Alliance Chairman Bill McKenna,
outlined the group's goals during a visit to Hannibal on Friday. Alliance
officers pledged to return to Northeast Missouri
within a few months to hear about local transportation priorities from private
citizens, business owners, development officials and politicians. A statewide
list of projects will then be assembled after similar information gathering
sessions are held around the state.
"Missouri needs a new vision for highway
priorities and projects" as well as other modes of transportation, said
McKenna who formerly was president pro tem of the Missouri Senate and chairman
of the Missouri Highways and Transportation Commission.
That vision and that list of priorities is needed due to a steep decline in transportation funding. The approval of Amendment 3 by voters in 2004, boosted
transportation spending to about $1.2 billion in the past few years.
That will end by the end of next year and spending statewide will fall to less
than $600 million -- which will fall short of the amount needed to maintain the
state's highway system.
The Alliance
has been formed to "build consensus" for a remedy to the state's
funding shortfall. In order to learn what Missourians see as their most
pressing transportation needs the Alliance
is creating districts that correspond to the boundaries of the 10 Missouri
Department of Transportation district offices.
This will not be the first time Northeast
Missourians have been asked for their input. Since the mid-1990s
the Tri-State Development Summit has assembled transportation priorities from
Western Illinois, Northeast Missouri and Southeast Iowa.
Long before the Summit took shape, there was a
smaller regional approach by transportation advocates in Western Illinois and Northeast Missouri.

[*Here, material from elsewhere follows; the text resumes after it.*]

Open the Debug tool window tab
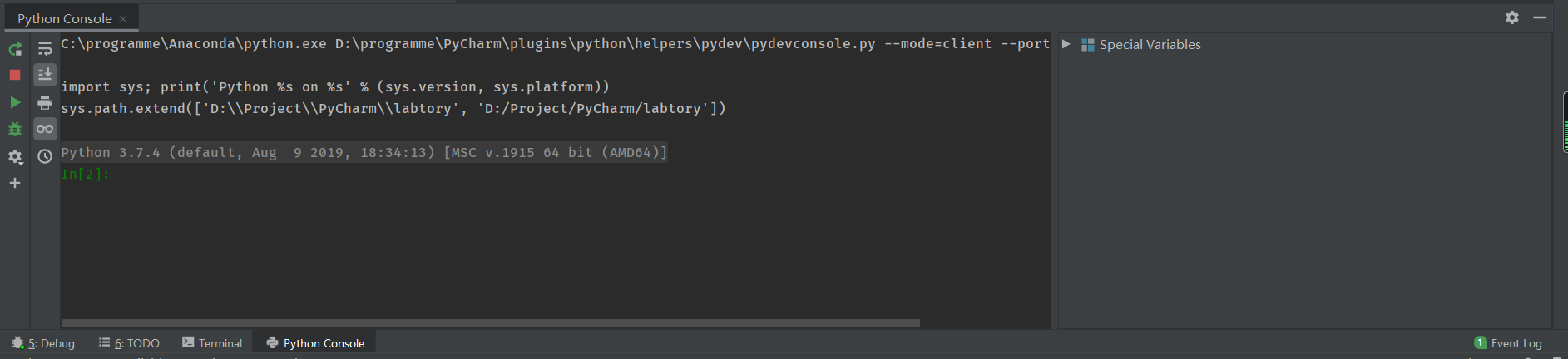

One of the top priorities mentioned at last
Friday's meeting is the construction of a Hannibal Expressway, which is needed
to complete the 526-mile Avenue of the Saints between St.
Louis and St. Paul,
Minn.
State Rep. Ed Schieffer
of Troy also
voiced his support for the construction of overpasses along the Avenue of the
Saints/U.S. 61 corridor in order to bring the highway to interstate standards.
Palmyra residents are seeking safety improvements at a pair of
intersections there as well.
These and other priorities will be among those
discussed when Alliance
members return in February or March.
Northeast Missouri residents should welcome this opportunity to share their
concerns and help shape the state's transportation priorities.